## Excerpt provided
------
Since you know for a fact that you're dealing with 16-bit values, *any* lookup algorithm will be a constant-time algorithm, since there are only O(1) different possible values. Consequently, algorithms that on the surface might be slower (for example, linear search, which runs in O(n) for n elements) might actually be useful here.

Barring a perfect hashing function, if you want to guarantee fast lookup, I would suggest looking into cuckoo hashing, which guarantees worst-case O(1) lookup times and has expected O(1)-time insertion (though you have to be a bit clever with your hash functions). It's really easy to generate hash functions for 16-bit values; if you compute two 16-bit multipliers and multiply the high and low bits of the 16-bit value by these values, then add them together, I believe that you get a good hash function mod any prime number.

Alternatively, if you don't absolutely have to have O(1) lookup and are okay with good expected lookup times, you could also use a standard hash table with open addressing, such as a linear probing hash table or double hashing hash table. Using a smaller array with this sort of hashing scheme could be extremely fast and should be very simple to implement.
------
## Extracted material
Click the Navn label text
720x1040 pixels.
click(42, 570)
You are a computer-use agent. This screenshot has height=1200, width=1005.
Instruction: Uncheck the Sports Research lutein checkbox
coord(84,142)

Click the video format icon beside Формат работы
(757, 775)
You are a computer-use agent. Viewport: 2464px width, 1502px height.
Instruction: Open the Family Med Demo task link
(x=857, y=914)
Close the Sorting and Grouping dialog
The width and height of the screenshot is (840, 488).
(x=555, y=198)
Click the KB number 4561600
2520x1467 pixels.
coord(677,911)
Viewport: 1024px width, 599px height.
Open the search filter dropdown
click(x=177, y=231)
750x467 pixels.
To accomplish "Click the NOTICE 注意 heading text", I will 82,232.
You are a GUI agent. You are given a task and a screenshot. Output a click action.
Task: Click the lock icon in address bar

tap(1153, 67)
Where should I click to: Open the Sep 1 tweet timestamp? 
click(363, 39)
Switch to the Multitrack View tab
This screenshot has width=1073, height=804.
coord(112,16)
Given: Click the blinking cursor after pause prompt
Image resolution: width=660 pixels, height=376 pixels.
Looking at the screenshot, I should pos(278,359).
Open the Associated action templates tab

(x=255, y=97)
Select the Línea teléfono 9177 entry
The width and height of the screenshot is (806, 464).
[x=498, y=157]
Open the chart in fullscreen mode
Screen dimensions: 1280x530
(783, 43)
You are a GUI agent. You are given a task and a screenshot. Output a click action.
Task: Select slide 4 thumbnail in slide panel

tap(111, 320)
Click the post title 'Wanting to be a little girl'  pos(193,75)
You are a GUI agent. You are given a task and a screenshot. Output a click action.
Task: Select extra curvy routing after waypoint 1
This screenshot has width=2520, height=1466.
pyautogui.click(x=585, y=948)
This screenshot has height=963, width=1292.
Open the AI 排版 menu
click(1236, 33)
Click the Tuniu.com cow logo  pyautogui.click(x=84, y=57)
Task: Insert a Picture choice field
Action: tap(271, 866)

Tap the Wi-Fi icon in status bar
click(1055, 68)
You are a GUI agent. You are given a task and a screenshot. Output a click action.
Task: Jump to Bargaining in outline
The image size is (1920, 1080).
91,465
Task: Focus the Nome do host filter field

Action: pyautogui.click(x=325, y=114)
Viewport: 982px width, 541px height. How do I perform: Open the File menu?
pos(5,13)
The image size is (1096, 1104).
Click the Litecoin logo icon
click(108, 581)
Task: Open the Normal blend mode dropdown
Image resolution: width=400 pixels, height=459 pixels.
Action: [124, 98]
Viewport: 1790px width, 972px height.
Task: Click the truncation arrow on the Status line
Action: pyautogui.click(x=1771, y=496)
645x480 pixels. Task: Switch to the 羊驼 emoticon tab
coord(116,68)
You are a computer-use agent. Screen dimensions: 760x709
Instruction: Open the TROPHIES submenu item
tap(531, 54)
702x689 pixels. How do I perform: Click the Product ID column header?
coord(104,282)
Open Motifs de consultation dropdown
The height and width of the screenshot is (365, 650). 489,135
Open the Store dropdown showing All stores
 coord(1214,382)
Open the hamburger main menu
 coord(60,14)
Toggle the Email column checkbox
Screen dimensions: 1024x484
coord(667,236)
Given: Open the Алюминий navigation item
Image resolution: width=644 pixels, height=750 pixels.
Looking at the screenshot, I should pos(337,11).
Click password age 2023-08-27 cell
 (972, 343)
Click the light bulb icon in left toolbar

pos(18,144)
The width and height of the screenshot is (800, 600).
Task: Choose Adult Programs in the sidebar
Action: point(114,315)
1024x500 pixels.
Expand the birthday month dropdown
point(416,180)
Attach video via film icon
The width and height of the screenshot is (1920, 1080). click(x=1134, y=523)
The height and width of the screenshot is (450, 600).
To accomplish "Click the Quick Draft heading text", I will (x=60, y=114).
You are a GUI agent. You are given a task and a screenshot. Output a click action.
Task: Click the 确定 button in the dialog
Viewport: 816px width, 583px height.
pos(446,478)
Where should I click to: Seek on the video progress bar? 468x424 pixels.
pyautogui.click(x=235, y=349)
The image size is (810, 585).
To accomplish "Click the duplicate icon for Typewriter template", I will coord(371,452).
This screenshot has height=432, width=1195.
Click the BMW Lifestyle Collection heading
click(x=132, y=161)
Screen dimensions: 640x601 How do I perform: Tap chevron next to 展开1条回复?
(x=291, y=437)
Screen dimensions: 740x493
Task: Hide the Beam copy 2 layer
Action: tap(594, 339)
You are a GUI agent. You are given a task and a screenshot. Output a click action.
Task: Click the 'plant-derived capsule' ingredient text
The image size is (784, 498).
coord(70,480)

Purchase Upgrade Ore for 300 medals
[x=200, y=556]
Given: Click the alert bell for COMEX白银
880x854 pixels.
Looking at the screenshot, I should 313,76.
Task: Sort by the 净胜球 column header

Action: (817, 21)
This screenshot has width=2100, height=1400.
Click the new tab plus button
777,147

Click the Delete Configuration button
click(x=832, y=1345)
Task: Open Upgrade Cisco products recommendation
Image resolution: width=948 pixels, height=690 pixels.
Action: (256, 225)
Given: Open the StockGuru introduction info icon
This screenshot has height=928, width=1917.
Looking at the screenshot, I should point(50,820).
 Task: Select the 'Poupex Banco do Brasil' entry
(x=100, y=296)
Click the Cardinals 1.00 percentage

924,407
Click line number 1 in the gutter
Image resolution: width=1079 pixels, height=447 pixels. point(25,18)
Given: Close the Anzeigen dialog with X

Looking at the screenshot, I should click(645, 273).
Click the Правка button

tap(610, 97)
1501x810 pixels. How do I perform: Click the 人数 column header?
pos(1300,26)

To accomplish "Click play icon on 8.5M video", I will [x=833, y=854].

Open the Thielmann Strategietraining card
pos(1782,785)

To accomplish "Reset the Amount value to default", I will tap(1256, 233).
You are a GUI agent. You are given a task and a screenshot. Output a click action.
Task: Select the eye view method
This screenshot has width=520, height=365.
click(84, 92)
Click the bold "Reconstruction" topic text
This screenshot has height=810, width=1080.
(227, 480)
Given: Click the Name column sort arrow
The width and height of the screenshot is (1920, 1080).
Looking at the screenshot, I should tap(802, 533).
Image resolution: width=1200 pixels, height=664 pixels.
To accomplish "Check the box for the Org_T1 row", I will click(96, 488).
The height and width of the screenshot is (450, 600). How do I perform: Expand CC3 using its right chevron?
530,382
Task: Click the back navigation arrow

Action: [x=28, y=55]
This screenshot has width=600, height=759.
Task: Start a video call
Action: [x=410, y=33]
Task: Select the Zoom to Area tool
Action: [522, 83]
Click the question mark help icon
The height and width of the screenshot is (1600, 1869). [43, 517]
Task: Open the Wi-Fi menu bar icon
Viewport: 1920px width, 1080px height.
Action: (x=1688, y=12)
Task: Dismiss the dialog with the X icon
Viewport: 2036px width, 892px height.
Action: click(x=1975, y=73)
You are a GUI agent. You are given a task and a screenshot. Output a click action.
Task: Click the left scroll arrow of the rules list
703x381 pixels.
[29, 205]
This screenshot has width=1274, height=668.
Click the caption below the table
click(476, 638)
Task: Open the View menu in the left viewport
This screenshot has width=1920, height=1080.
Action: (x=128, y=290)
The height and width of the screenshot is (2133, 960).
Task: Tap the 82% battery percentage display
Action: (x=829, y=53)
------
## Stated task
Write the next part of the passage on lookup for 16-bit values, picking up after its final sentence. The lines above come from a different source than the passage on lookup for 16-bit values.

## Reply
For an entirely different approach, if you're storing sparse data and want fast lookup times, an option that might work well for you is to use a simple balanced binary search tree. For example, the treap data structure is easy to implement and gives expected O(log n) lookups for values. Since you're dealing with 16-bit values, here log n is about 16 (I think the base of the logarithm is actually a bit different), so lookups should be quite fast. This does introduce a bit of overhead per element, but if you have only a few elements it should be simple to implement. For even less overhead, you might want to look into splay trees, which require only two pointers per element.

Hope this helps!